* **EXERCISE DIRECTIONS**:
Check each line of the listing below for the string "сделать", and copy the ones that have it.
============================================================
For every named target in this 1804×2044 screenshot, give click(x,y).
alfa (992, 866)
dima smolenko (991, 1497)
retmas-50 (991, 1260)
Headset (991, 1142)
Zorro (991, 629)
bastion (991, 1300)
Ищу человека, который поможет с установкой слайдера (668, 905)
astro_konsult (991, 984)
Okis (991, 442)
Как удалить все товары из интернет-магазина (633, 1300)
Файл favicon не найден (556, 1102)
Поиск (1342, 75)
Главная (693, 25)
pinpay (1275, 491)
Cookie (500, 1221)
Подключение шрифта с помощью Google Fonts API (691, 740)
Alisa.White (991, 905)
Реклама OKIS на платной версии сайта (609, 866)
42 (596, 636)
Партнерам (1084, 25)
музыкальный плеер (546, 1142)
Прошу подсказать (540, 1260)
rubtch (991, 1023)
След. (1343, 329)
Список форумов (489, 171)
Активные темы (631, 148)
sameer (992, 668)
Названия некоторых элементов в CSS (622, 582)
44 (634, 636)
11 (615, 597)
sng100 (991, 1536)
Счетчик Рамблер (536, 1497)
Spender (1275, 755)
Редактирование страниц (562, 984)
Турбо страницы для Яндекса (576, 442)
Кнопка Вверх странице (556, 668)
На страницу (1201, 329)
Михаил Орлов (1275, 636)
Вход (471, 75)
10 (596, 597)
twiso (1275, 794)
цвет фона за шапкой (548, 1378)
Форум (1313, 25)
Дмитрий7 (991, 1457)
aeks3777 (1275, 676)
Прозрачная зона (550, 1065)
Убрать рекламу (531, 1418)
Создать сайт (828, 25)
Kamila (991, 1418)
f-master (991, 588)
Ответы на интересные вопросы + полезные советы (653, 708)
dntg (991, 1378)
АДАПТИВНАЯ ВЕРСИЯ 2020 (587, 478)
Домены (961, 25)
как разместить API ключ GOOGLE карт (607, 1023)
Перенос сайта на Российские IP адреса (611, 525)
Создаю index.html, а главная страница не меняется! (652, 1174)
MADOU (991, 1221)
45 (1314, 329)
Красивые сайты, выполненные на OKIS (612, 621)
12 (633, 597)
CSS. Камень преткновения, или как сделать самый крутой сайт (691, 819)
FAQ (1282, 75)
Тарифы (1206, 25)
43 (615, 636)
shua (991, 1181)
============================================================
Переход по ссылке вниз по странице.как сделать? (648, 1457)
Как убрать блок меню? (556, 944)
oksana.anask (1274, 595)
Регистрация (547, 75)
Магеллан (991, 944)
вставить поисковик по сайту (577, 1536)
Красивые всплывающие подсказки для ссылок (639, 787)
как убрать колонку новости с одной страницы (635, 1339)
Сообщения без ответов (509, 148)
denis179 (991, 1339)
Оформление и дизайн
============================================================
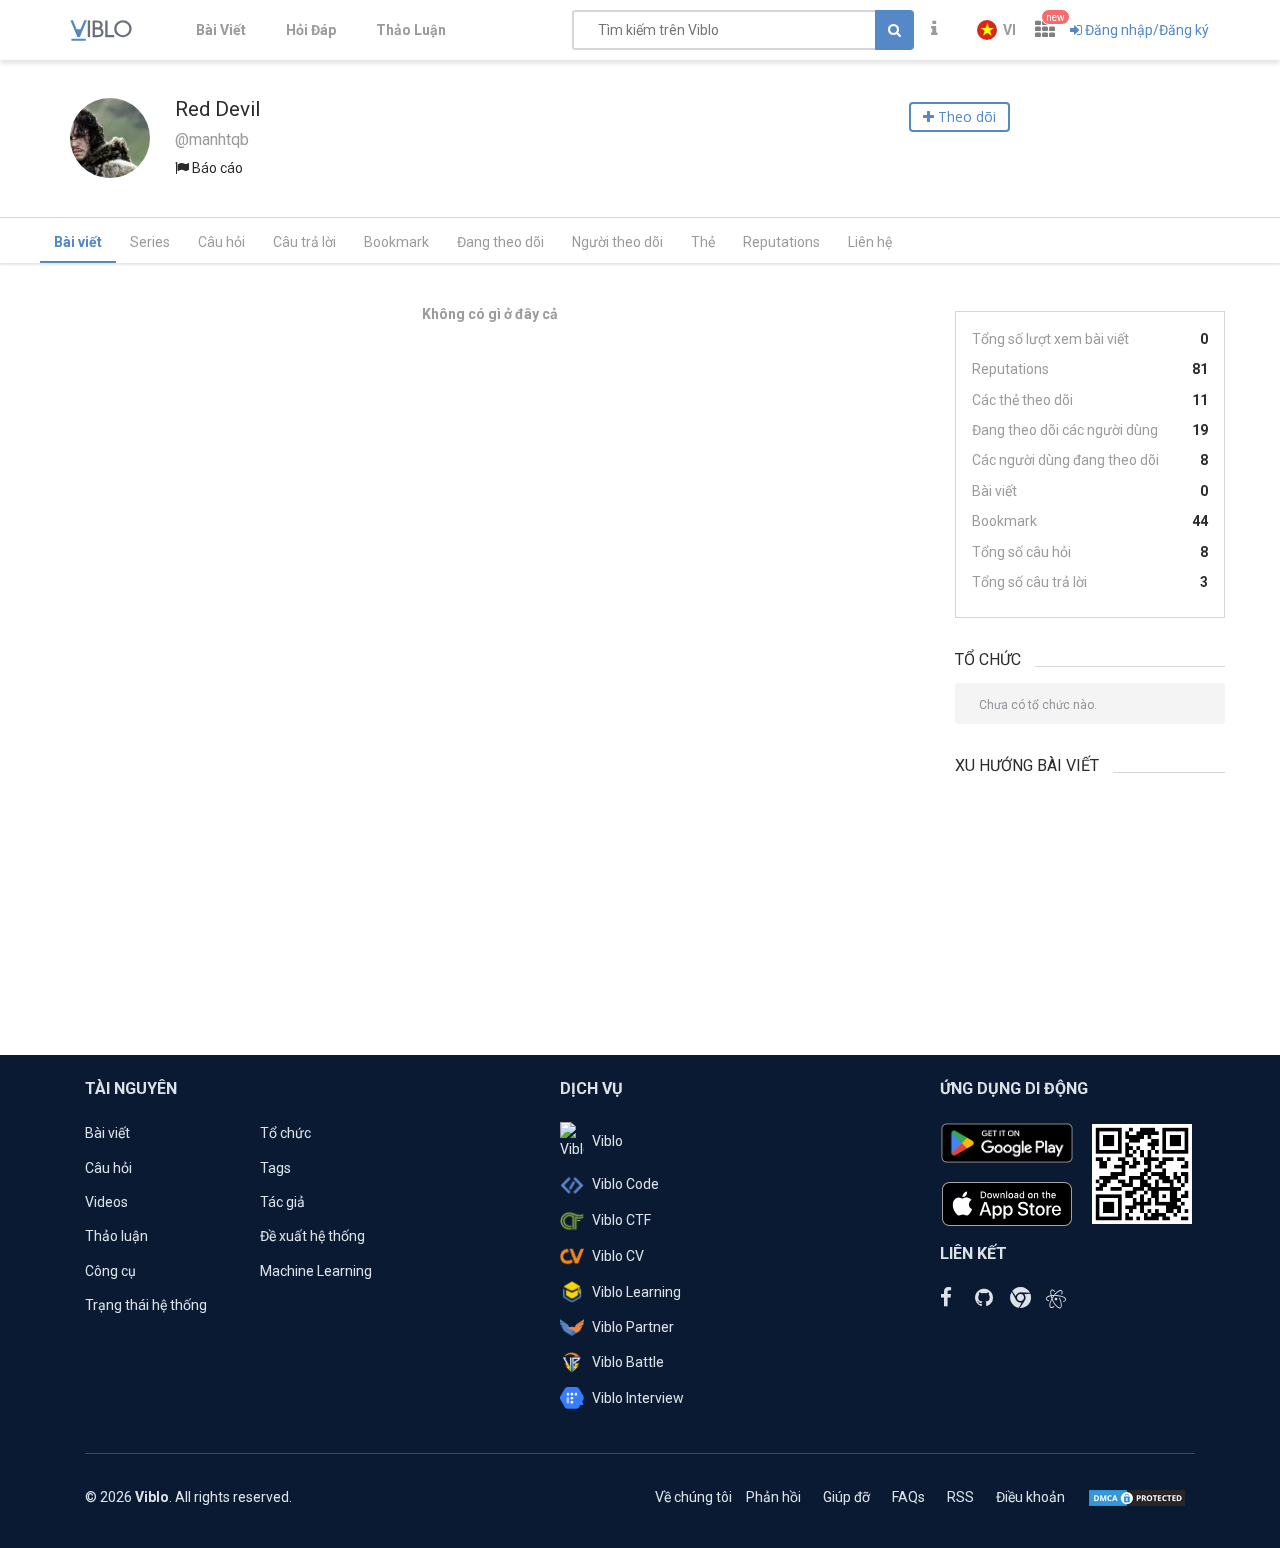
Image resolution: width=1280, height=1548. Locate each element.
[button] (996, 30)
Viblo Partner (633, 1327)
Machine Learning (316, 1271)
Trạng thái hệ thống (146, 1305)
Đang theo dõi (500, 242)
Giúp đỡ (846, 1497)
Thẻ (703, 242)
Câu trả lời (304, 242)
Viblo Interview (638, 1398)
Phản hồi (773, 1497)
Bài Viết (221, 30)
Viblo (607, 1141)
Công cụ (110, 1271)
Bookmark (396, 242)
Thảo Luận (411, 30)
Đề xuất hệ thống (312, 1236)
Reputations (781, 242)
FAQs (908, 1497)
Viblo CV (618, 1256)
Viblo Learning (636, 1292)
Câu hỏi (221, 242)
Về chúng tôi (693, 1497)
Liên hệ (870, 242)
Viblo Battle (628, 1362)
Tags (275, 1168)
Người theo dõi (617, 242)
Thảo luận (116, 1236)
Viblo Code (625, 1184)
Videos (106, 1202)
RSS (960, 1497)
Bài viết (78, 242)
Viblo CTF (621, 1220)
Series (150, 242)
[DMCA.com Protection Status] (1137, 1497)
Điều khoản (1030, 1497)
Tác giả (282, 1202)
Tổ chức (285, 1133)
============================================================
* **REPLY TO THE EXERCISE**:
CSS. Камень преткновения, или как сделать самый крутой сайт (691, 819)
Переход по ссылке вниз по странице.как сделать? (648, 1457)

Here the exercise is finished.